Human papillomaviruses (HPV) are the causative agents of cervical cancer, the third most common cancer in women. The development of prophylactic HPV vaccines Gardasil® and Cervarix® targeting the major oncogenic HPV types is now the frontline of cervical cancer prevention. Both vaccines have been proven to be highly effective and safe although there are still open questions about their target population, cross-protection, and long-term efficacy. The main limitation for a worldwide implementation of Gardasil® and Cervarix® is their high cost. To develop more affordable vaccines research groups are concentrated in new formulations with different antigens including capsomeres, the minor capsid protein L2 and DNA. In this article we describe the vaccines' impact on HPV-associated disease, the main open questions about the marketed vaccines, and current efforts for the development of second-generation vaccines.

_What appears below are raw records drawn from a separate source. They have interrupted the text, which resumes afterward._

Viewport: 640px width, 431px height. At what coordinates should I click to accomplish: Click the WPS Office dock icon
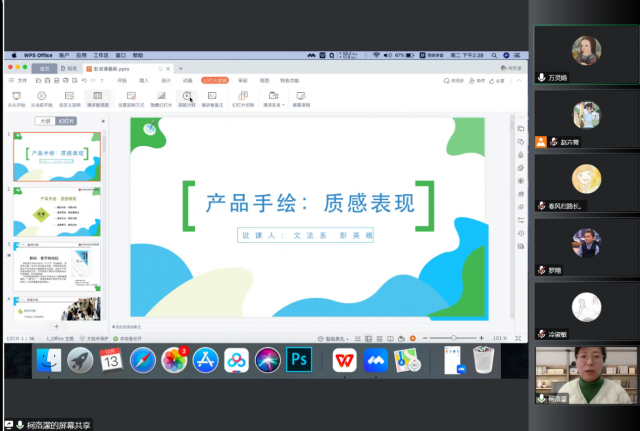click(344, 360)
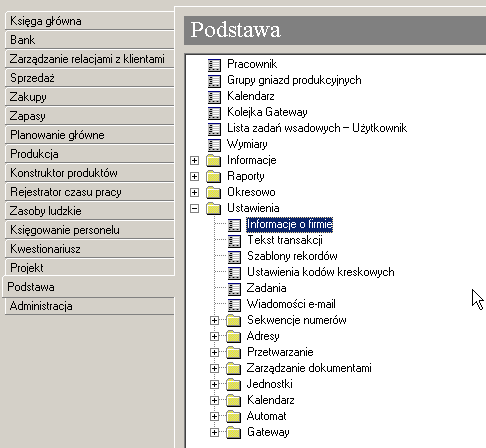Open the Księga główna module tab
The width and height of the screenshot is (486, 448).
click(90, 21)
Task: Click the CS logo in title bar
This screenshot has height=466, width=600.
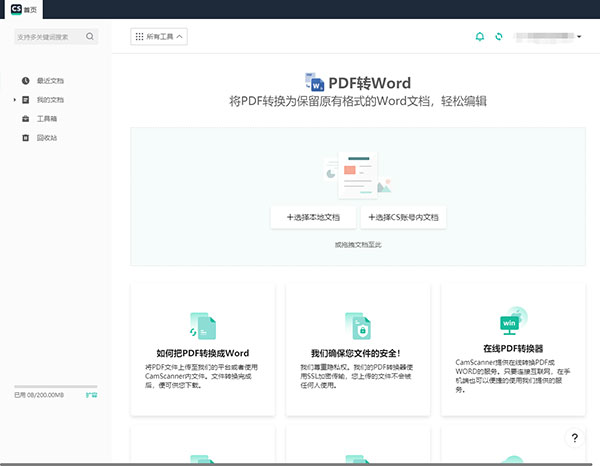Action: tap(15, 7)
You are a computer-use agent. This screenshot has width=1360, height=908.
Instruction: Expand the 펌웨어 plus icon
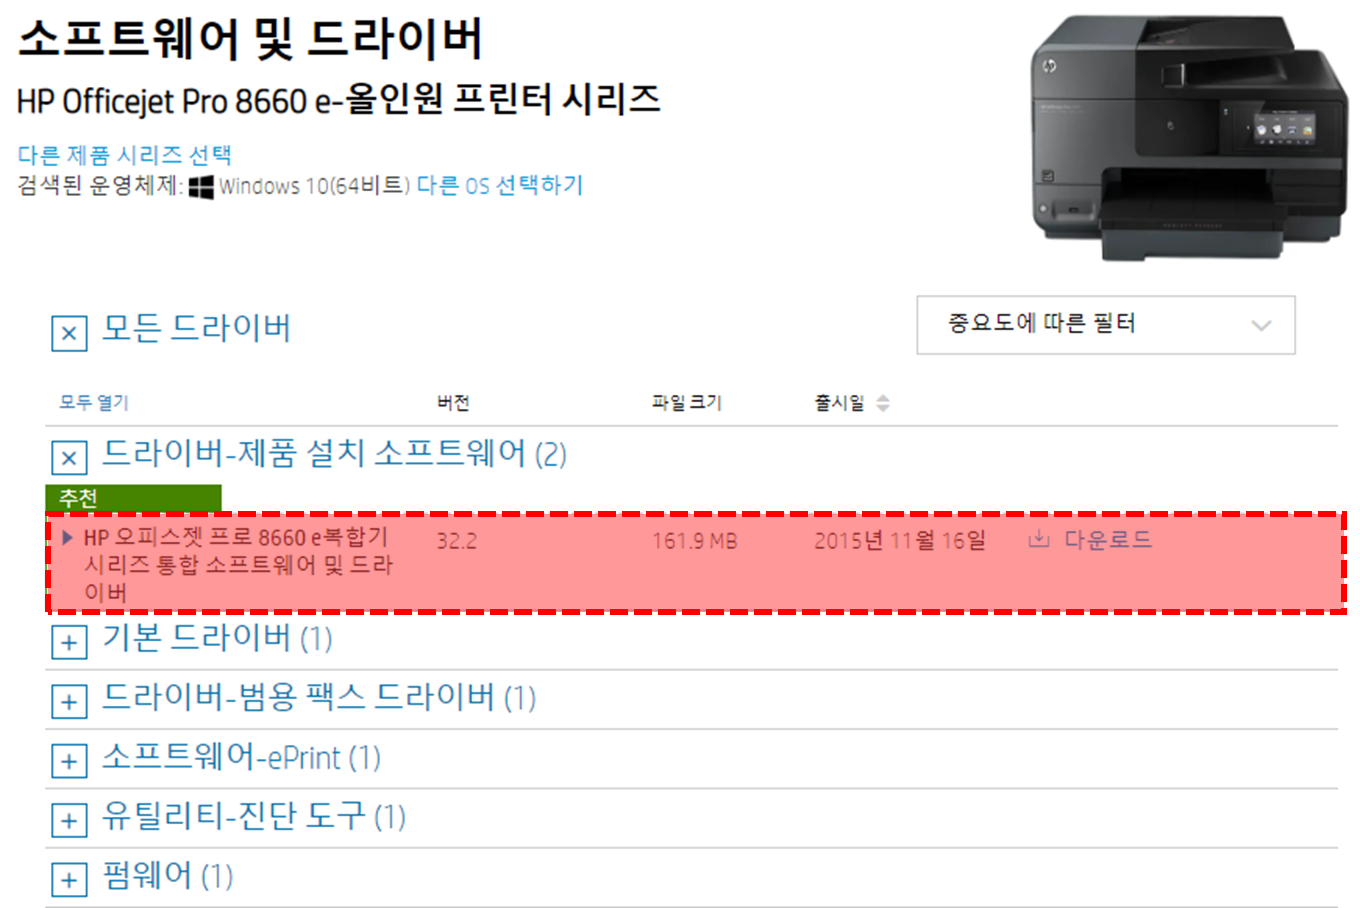[69, 880]
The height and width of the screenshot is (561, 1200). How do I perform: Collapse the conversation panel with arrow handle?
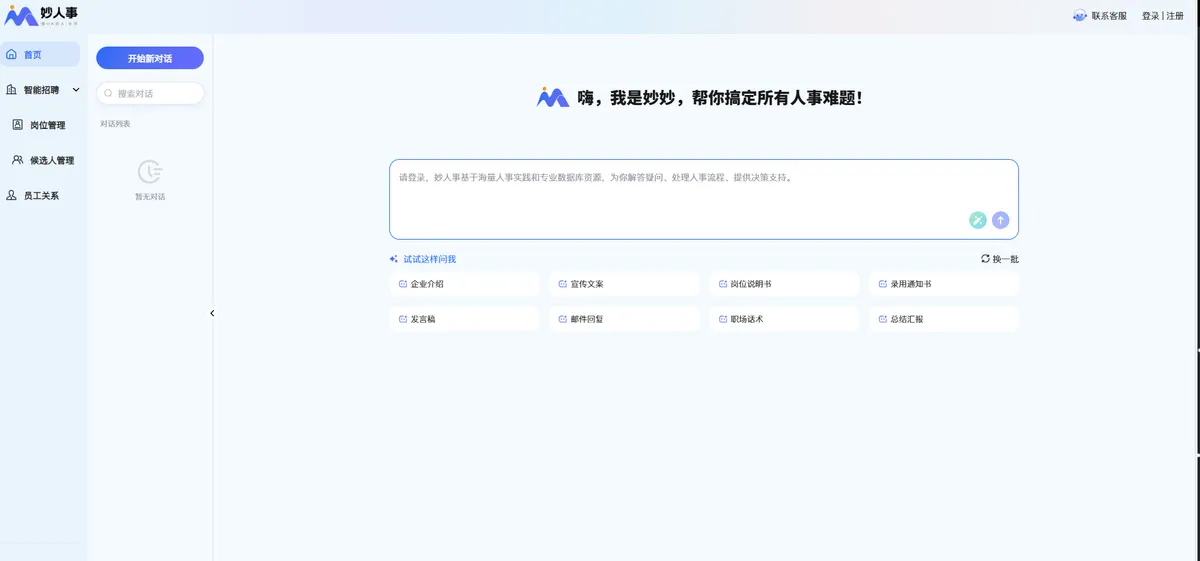pyautogui.click(x=212, y=313)
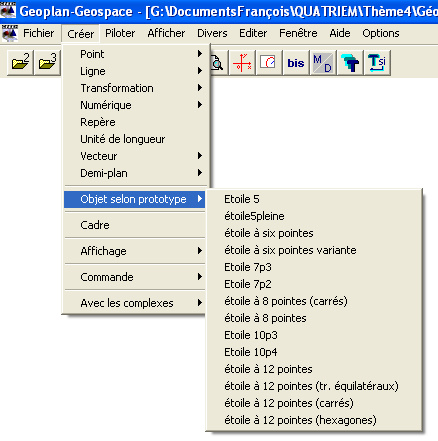
Task: Open the Piloter menu
Action: coord(120,33)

High-throughput pseudovirion-based neutralization assay for analysis of natural and vaccine-induced antibodies against human papillomaviruses.

A highly sensitive, automated, purely add-on, high-throughput pseudovirion-based neutralization assay (HT-PBNA) with excellent repeatability and run-to-run reproducibility was developed for human papillomavirus types (HPV) 16, 18, 31, 45, 52, 58 and bovine papillomavirus type 1. Preparation of 384 well assay plates with serially diluted sera and the actual cell-based assay are separated in time, therefore batches of up to one hundred assay plates can be processed sequentially. A mean coefficient of variation (CV) of 13% was obtained for anti-HPV 16 and HPV 18 titers for a standard serum tested in a total of 58 repeats on individual plates in seven independent runs. Natural antibody response was analyzed in 35 sera from patients with HPV 16 DNA positive cervical intraepithelial neoplasia grade 2+ lesions. The new HT-PBNA is based on Gaussia luciferase with increased sensitivity compared to the previously described manual PBNA (manPBNA) based on secreted alkaline phosphatase as reporter. Titers obtained with HT-PBNA were generally higher than titers obtained with the manPBNA. A good linear correlation (R(2) = 0.7) was found between HT-PBNA titers and anti-HPV 16 L1 antibody-levels determined by a Luminex bead-based GST-capture assay for these 35 sera and a Kappa-value of 0.72, with only 3 discordant sera in the low titer range. In addition to natural low titer antibody responses the high sensitivity of the HT-PBNA also allows detection of cross-neutralizing antibodies induced by commercial HPV L1-vaccines and experimental L2-vaccines. When analyzing the WHO international standards for HPV 16 and 18 we determined an analytical sensitivity of 0.864 and 1.105 mIU, respectively.